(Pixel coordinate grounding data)
# # #

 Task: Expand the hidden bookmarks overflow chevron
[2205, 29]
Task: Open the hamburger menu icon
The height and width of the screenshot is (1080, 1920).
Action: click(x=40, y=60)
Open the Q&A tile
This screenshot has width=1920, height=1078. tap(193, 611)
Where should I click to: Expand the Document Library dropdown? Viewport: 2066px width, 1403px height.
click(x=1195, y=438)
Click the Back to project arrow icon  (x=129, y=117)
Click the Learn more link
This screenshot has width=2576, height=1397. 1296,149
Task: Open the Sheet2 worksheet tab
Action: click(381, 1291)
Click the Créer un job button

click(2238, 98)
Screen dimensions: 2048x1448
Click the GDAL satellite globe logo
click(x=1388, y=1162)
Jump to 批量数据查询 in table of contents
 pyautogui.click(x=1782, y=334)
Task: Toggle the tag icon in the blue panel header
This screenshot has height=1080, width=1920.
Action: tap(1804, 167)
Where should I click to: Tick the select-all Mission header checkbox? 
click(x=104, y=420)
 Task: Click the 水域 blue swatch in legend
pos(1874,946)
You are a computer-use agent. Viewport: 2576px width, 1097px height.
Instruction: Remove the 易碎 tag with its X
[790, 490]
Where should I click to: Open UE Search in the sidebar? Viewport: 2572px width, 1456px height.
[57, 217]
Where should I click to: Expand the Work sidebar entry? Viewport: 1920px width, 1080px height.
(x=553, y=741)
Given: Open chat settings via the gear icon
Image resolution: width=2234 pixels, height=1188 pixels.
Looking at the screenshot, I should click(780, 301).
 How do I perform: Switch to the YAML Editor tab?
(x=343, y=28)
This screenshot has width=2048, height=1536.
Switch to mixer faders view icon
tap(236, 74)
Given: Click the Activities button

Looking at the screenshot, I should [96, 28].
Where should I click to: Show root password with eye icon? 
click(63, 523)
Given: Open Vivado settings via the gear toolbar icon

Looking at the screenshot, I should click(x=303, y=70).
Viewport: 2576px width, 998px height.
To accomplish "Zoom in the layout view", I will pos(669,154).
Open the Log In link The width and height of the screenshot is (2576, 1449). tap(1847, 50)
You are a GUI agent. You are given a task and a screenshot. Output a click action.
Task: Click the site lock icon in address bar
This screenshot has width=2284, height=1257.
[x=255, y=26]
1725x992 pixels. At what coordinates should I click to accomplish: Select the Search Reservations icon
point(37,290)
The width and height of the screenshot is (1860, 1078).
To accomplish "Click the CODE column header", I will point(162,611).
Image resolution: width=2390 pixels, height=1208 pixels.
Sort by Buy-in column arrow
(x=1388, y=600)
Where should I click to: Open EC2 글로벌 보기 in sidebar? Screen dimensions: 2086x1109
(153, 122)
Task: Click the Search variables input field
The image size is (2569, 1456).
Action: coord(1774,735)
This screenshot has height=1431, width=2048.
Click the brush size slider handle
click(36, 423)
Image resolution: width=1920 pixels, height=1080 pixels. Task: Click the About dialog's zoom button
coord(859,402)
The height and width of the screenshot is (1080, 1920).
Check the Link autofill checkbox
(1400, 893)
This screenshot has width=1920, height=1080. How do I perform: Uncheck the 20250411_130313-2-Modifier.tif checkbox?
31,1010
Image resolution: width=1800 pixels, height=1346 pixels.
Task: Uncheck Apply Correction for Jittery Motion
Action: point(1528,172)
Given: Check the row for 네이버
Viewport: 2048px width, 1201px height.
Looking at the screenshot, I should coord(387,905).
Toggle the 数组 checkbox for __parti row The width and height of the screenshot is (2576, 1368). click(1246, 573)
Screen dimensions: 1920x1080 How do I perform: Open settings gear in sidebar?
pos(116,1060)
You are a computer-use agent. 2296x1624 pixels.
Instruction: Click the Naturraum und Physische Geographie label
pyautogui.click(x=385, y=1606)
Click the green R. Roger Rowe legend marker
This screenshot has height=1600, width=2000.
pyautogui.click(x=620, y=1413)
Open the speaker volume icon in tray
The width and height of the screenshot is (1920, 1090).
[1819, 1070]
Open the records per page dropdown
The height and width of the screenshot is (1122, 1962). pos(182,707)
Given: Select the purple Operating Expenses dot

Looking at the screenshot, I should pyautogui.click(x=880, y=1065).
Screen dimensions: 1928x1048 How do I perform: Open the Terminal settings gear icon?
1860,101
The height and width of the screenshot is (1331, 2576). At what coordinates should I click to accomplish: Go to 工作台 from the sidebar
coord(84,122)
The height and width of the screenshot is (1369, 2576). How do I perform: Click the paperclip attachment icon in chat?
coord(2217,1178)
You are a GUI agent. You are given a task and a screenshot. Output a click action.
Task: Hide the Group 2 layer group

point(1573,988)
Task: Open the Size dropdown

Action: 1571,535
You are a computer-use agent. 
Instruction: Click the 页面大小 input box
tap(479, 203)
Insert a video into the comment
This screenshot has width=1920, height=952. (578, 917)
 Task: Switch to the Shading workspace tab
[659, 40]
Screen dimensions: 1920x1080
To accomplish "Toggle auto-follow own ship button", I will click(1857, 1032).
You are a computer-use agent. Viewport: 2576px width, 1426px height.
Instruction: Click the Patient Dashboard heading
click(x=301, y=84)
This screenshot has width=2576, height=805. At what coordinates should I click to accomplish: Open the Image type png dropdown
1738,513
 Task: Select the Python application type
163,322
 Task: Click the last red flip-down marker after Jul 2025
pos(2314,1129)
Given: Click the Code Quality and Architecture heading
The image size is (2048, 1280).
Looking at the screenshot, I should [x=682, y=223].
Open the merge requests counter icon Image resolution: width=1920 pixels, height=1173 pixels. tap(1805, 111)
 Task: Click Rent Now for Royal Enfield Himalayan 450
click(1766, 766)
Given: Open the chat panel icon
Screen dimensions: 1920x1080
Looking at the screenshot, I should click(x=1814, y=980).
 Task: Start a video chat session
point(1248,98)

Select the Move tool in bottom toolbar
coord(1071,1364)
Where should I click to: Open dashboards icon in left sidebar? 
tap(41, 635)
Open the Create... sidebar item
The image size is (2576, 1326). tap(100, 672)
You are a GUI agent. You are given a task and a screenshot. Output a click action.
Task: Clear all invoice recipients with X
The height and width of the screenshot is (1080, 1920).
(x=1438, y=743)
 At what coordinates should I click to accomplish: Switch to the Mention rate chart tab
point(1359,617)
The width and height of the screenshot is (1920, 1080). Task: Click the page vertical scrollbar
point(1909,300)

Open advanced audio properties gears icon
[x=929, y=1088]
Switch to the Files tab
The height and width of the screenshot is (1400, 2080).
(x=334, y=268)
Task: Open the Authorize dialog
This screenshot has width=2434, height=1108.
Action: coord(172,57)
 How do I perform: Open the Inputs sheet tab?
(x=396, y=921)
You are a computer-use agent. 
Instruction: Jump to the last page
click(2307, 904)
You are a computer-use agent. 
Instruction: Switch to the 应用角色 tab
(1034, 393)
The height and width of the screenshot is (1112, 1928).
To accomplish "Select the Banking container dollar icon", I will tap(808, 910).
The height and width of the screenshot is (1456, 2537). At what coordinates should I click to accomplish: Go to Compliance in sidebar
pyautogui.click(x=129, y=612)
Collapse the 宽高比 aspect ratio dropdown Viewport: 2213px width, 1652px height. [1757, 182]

# # #

> _What needs to be done_
Reproduce exactly the section above that begins at the line containing "You are a computer-use agent. 2296x1624" and ends at the line containing "You are a computer-use agent. Viewport: 2576px width, 1426px", leaving out all other lines.

> _Exercise answer_
You are a computer-use agent. 2296x1624 pixels.
Instruction: Click the Naturraum und Physische Geographie label
pyautogui.click(x=385, y=1606)
Click the green R. Roger Rowe legend marker
This screenshot has height=1600, width=2000.
pyautogui.click(x=620, y=1413)
Open the speaker volume icon in tray
The width and height of the screenshot is (1920, 1090).
[1819, 1070]
Open the records per page dropdown
The height and width of the screenshot is (1122, 1962). pos(182,707)
Given: Select the purple Operating Expenses dot

Looking at the screenshot, I should pyautogui.click(x=880, y=1065).
Screen dimensions: 1928x1048 How do I perform: Open the Terminal settings gear icon?
1860,101
The height and width of the screenshot is (1331, 2576). At what coordinates should I click to accomplish: Go to 工作台 from the sidebar
coord(84,122)
The height and width of the screenshot is (1369, 2576). How do I perform: Click the paperclip attachment icon in chat?
coord(2217,1178)
You are a GUI agent. You are given a task and a screenshot. Output a click action.
Task: Hide the Group 2 layer group

point(1573,988)
Task: Open the Size dropdown

Action: 1571,535
You are a computer-use agent. 
Instruction: Click the 页面大小 input box
tap(479, 203)
Insert a video into the comment
This screenshot has width=1920, height=952. (578, 917)
 Task: Switch to the Shading workspace tab
[659, 40]
Screen dimensions: 1920x1080
To accomplish "Toggle auto-follow own ship button", I will click(1857, 1032).
You are a computer-use agent. Viewport: 2576px width, 1426px height.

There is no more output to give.